Another Anti-Sony fabois oppportunity? #
Posted Wednesday 2nd July 2008 15:42 GMT
I see that the anti-Sony fanbois are out in force again.
The usual list of supposed failures. Tell you what, try listing Sony's successes as well, it might enlighten you. You have to wonder though why people think that a list of failures is all that important. Do we honestly expect 100% or new products and standards to be a success? If not, then we have to expect some failures, and if you are a high profile company considered a leader in the consumer electronics space, you are going to have some pretty good failures over the years. I guess that in a few years time every time Toshiba launches something new the name HD-DVD will be banded about as some kind of talisman of failure that will some how doom whatever idea they have to failure. What stupidity.

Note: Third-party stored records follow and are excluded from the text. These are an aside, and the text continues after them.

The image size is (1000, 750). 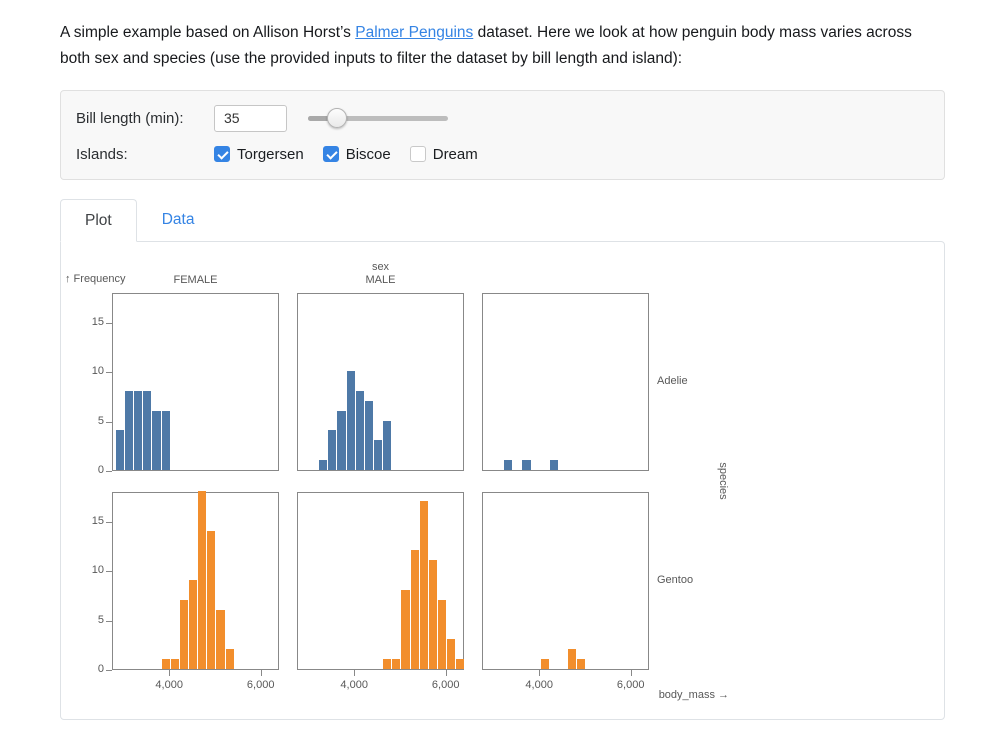 I want to click on facet-col-label: MALE, so click(x=380, y=280).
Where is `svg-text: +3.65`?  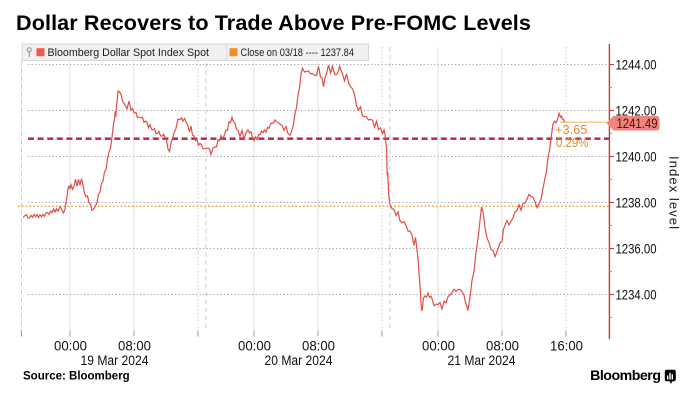 svg-text: +3.65 is located at coordinates (572, 130).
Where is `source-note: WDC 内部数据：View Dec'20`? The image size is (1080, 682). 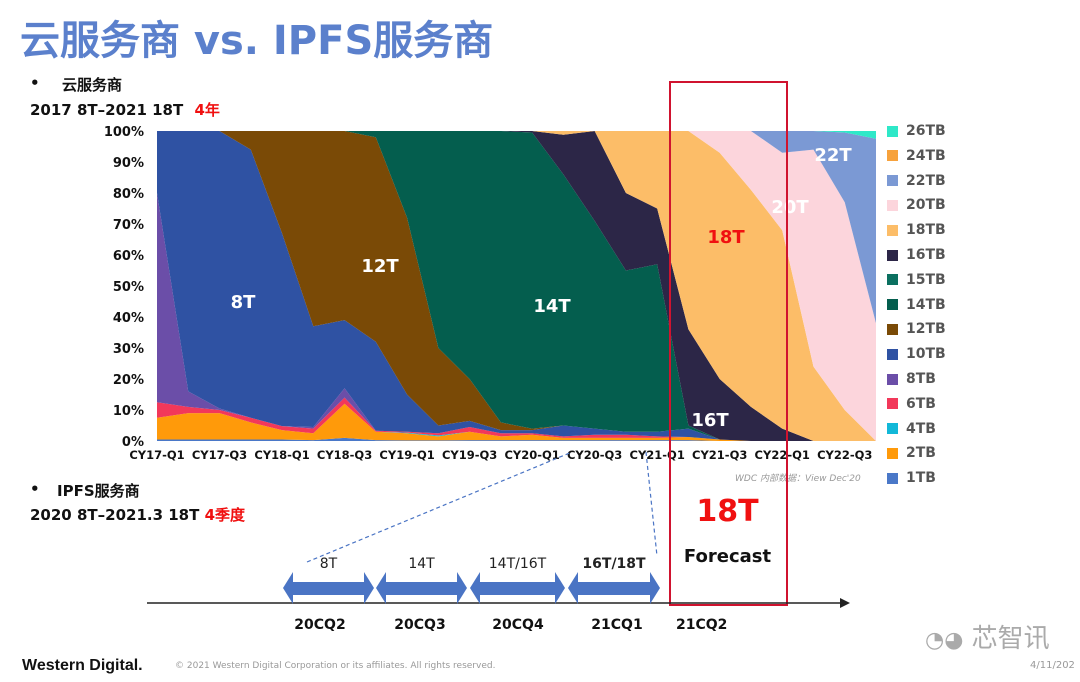
source-note: WDC 内部数据：View Dec'20 is located at coordinates (798, 479).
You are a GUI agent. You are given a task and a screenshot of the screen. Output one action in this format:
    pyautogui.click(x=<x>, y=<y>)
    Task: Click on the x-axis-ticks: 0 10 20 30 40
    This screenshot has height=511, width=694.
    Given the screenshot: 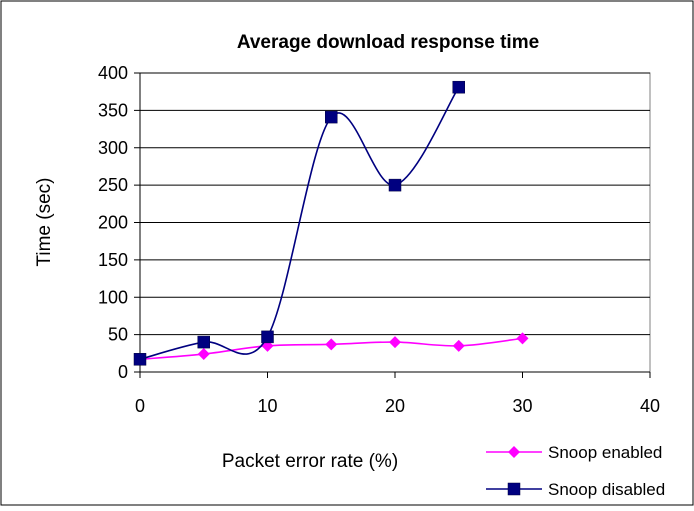 What is the action you would take?
    pyautogui.click(x=398, y=394)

Mini-disc was a good idea, UMD was a development of it, and despite limited use, hasn't been a bad thing on balance. When the PSP launched with it, there were two alternate technologies capable of putting nearly 2GB into a hand held. Flash and DVD. DVDs are too big for a device the size of the PSP, and Flash was not (at the time) anything like mature enough - or cheap enough - to be viable. UMD was a logical move considering that the design was probably a couple of years old at launch (based on how long it takes to develope a consumer device such as the PSP).
Memory-sticks. Um, yeah, a real failure....not. There are three 'standards' for flash you can buy right now. USB, SD and Memory Stick. None of the others really matter much any more, they either have too low a capacity or have simple been overtaken. They're widely available, and relatively inexpensive, though clearly the 'commodity' nature of SD and USB devices results in them having a lower cost.
As someone else mentioned Sony is doing better on standards. So, let's wait and see whether Sony comes with products that have some 'standard' features as well asn their own proprietary ones. The thing about the proprietary ones is that they offer a premium benefit to people who invest in Sony only components. Including both industry standards and proprietary ones leave an option for people who want to buy matching components to get enhanced performance. Kind of like way back when home audio seperates from one brand would work better with each other than with third party components. But, rant on fanbois, rant on.